Nelle prime pagine, Lady Playford palesa a Gathercole l’intenzione di modificare il testamento, nominando erede universale il suo segretario. Il proposito, ripetuto a cena, di fronte a tutti, crea un comprensibile subbuglio: perché diseredare i figli, già a suo tempo penalizzati dal testamento del defunto Lord Playford, lasciando tutto a chi ha i giorni contati? La testarda nobildonna è convinta che lo spirito domini sulla materia, e il fattore psicologico influenzi quello fisico: dunque, la prospettiva di ereditare una fortuna potrebbe avere un effetto benefico sulla fragile complessione di Scotcher. E i guai non sono finiti: la notte, Rolfe inizia a lamentarsi, temendo di essere avvelenato e vaneggiando di una conversazione ascoltata di soppiatto, in cui due persone discutevano a proposito di un avvelenamento e di una “cassa aperta”. 

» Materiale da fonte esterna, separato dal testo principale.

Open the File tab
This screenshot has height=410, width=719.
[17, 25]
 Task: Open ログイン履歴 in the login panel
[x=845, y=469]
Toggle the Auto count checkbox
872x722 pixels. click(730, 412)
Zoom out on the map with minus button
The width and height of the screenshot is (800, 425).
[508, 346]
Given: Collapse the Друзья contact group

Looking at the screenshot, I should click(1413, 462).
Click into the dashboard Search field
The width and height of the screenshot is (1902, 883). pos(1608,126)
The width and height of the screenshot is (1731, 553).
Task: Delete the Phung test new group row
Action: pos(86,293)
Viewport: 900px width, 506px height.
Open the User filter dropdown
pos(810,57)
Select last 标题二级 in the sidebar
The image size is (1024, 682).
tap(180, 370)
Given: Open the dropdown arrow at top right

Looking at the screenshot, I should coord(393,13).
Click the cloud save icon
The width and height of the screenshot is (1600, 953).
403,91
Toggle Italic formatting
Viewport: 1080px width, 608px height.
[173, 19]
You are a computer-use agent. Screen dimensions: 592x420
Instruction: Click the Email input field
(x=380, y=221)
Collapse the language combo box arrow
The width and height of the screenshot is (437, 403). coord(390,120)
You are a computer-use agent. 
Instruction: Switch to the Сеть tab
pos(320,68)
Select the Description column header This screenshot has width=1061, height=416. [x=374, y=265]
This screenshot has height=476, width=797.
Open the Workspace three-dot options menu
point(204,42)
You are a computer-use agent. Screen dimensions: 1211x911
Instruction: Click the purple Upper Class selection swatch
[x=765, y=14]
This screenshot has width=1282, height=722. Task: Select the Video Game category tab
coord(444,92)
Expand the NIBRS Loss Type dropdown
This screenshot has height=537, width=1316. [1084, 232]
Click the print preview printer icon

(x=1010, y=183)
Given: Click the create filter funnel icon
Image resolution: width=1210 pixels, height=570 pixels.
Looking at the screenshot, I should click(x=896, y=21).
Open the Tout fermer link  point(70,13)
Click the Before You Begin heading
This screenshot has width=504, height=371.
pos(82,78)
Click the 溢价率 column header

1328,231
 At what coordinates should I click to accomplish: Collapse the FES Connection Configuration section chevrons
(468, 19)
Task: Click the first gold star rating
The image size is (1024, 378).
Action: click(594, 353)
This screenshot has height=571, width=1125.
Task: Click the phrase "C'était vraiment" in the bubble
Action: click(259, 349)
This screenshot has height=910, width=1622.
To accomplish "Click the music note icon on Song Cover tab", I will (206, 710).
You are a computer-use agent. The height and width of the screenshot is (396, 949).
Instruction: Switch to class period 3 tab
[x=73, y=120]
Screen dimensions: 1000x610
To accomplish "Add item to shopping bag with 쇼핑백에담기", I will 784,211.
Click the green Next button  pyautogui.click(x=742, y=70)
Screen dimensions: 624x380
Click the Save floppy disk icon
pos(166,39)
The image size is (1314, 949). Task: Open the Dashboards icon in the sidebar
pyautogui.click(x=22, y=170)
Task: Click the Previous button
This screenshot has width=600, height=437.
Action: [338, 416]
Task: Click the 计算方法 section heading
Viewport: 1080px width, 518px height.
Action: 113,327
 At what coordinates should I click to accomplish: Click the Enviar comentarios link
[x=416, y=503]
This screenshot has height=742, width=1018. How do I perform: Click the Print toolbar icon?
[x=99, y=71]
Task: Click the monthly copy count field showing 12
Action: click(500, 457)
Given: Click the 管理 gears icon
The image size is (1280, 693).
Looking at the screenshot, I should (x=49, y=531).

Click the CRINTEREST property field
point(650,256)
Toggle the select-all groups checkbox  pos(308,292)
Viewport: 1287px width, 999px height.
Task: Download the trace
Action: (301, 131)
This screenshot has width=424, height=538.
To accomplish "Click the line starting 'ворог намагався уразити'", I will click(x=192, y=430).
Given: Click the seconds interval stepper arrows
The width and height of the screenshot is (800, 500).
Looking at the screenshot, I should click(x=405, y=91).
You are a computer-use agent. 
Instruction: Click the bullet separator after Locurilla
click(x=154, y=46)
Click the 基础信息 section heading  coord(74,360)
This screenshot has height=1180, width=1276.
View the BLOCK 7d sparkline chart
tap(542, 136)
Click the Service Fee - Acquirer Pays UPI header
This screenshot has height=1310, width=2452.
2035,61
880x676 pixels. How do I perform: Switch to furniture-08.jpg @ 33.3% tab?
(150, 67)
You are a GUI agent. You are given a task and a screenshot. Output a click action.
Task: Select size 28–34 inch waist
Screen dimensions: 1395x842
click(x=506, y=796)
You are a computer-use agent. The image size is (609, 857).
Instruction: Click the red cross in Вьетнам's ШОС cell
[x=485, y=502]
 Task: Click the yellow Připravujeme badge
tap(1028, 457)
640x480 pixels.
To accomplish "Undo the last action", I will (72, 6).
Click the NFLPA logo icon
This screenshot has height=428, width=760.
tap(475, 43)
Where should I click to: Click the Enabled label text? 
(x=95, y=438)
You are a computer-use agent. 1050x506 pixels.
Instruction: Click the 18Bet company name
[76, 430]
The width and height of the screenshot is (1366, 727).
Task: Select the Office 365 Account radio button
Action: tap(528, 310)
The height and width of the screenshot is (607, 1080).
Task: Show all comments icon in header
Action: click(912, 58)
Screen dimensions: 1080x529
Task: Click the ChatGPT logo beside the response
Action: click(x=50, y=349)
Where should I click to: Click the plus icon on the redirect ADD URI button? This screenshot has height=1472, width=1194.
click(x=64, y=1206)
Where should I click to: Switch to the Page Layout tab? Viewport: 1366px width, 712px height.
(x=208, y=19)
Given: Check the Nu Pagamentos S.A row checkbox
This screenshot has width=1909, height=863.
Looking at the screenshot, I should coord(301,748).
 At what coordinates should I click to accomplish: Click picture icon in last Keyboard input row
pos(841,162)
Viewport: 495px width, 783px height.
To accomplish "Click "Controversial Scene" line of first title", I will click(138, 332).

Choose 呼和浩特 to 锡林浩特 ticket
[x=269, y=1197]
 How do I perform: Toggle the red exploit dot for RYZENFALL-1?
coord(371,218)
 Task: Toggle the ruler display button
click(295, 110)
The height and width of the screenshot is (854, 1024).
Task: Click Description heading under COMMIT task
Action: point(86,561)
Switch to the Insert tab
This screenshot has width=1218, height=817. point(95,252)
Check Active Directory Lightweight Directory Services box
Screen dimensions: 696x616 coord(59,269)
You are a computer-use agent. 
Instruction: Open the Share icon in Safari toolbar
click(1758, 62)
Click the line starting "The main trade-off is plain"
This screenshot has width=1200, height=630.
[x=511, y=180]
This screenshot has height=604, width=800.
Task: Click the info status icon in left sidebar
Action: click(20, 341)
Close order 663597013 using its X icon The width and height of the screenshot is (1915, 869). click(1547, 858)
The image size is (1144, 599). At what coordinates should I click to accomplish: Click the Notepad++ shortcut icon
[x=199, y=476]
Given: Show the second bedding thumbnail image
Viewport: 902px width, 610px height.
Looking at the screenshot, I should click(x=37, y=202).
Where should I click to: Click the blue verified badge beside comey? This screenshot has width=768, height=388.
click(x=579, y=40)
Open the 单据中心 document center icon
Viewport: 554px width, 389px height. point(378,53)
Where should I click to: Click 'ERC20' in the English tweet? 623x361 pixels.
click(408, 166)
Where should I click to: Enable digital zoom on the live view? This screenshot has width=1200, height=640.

Il falso allarme sta quasi rientrando, quando, al pianoterra, ecco che Scotcher viene ucciso, e Sophie, la sua promessa sposa nonché infermiera, accusa Claudia, che si sarebbe fatta sorprendere mentre brandiva — senza guanti! — la pesante mazza con cui è stata spaccata la testa al segretario. Claudia nega, e nell’aria riecheggiano le ultime parole che la testimone afferma di aver sentito: “Avrebbe dovuto farlo Iris”. Date tali premesse, come in una specie di Cluedo, ecco servito un enigma in cui dobbiamo scoprire, al di là di ogni apparenza, colpevole e movente. Le trecento e passa pagine del romanzo volano via velocemente, troppo velocemente, con i loro dialoghi à la Christie, curati e forbiti, come si conviene a personaggi di un certo livello sociale: del resto, nel giallo all’inglese, la working class non compare quasi mai, se non per brevi note di colore. Ne deriva una sorta di ronron rassicurante e con un che di cerimonioso, che ci ricorda le migliori prove di Poirot negli anni Trenta e Quaranta, da Tredici a Tavola a Due mesi dopo sino all’improbabile, ma fascinoso, Carte in tavola

La cassa aperta è caldamente raccomandato agli estimatori del vintage: sarebbe infatti impensabile, nei nostri tempi iper-tecnologici che hanno ormai mitizzato la prova del dna, non appurare per prima cosa a se ci siano impronte digitali sull’arma del delitto e a chi appartengano. Il romanzo di Sophie Hannah, infatti, vuole proprio contrapporre il metodo di Poirot, basato sulla strenua fiducia nell’analisi psicologica e nel lavorìo delle “celluline grigie”, e la necessità delle evidenze concrete, quelle, per intenderci, in cui crede strenuamente Randall Kimpton, che spiega, per esempio, come sia proprio questa necessità ad averlo persuaso ad abbandonare, nonostante la sua grande passione per Shakespeare — e, nello specifico, per il Re Giovanni — la letteratura in favore della medicina: i letterati, secondo lui, discutono ipotesi e lavorano in base a suggestioni e convincimenti personali; i medici, invece, si affidano alle evidenze scientifiche.  

Non vi voglio togliere la sorpresa e dunque non racconto altro: concludo dicendo che, se verrete a capo dell’enigma, raccogliendo i minuscoli e quasi impercettibili indizi disseminati, proprio alla maniera di Agatha Christie, come molliche lasciate cadere da un astuto Pollicino, potrete vantarvi del titolo di “solutori esperti”.